EXTRACT —
George W. Bush and his wife awarded Liberty Medal amid protests

Story Code : 761060
Former Vice President Joe Biden presents George W. Bush and Laura Bush the 2018 Liberty Medal at the National Constitution Center, on November 11, 2018, in Philadelphia, Pennsylvania. (Photo by AFP)
Former Vice President Joe Biden presents George W. Bush and Laura Bush the 2018 Liberty Medal at the National Constitution Center, on November 11, 2018, in Philadelphia, Pennsylvania. (Photo by AFP)

“I am incredibly proud along with Laura to receive the Liberty Medal and I thank the National Constitution Center and its board for this high honor,” Bush said Sunday after receiving the award in Philadelphia.

The medal is awarded to recipients for their commitment to veterans.

“It is not about again Democrats or Republicans,” said former Vice President Joe Biden, who presented the medals. “It’s about who we are. It’s about standing up for men and women who put their lives on the line to defend us every single day.”

The Bushes received the medal on Veterans Day, which in Europe is known as Armistice Day.

This Armistice Day also marked the 100th anniversary of the end of World War I, which took tens of millions of lives for reasons that historians have found it difficult to explain to this day.

A group of veterans blocked the entrance to the National Constitution Center, protesting the irony that Bush was given a medal that is supposed to go to leaders "who have strived to secure the blessings of liberty to people around the globe."

PROBLEMS —
1/ Repeat the records word for word, covering the stretch from the line containing "At what coordinates" through the end of the records, and leave the pictures out of your answer.
2/ Pick up the article about George W. Bush and Laura Bush receiving the Liberty Medal, and continue it from its final sentence.

SUPPLIED ENTRIES —

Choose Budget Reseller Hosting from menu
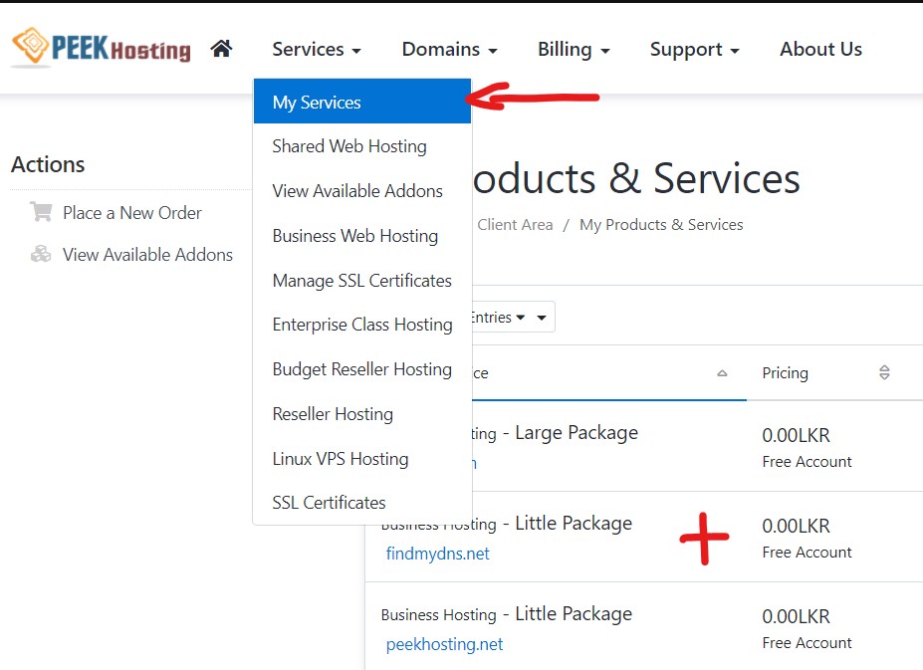Viewport: 923px width, 670px height. tap(361, 369)
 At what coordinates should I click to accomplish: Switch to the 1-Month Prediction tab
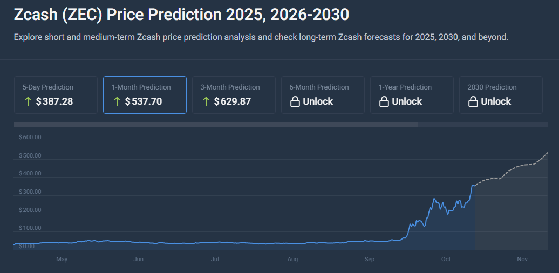[x=145, y=95]
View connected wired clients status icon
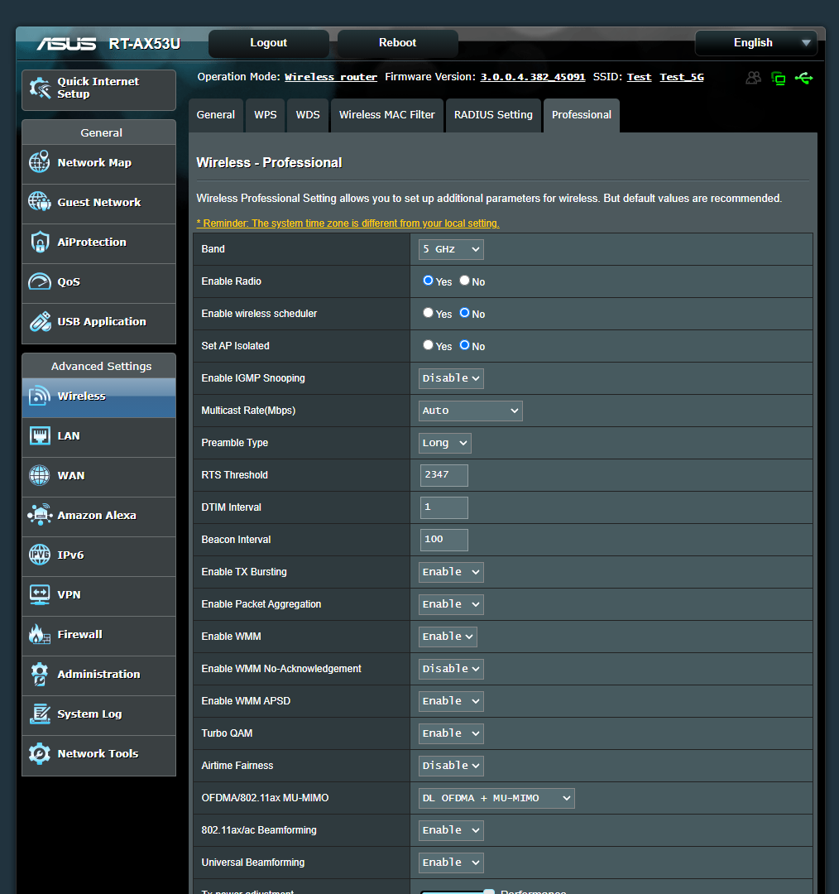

ANSWERS FOR THIS EXERCISE —
1/
 At what coordinates should I click to accomplish: Switch to the 1-Month Prediction tab
[x=145, y=95]
View connected wired clients status icon

2/
Activists from Veterans Against The War, a group of post-9/11 service members and veterans, rallied near the Arch Street entrance between 5th and 6th Street, chanting, “No awards for endless wars.” 

The group aims to end “a foreign policy of permanent war and the use of military weapons, tactics and values in communities across the country,” it said in a statement.

Following the terrorist attacks on September 11, 2001, the United States, under then President Bush, attacked Afghanistan, a war which just entered its 18th year last month, and later invaded Iraq. The wars are estimated to have killed over one million people.

Bush also presided over the creation of the controversial Department of Homeland Security, as well as the massive expansion of the Guantanamo Bay prison in Cuba to hold terror suspects indefinitely under conditions of torture.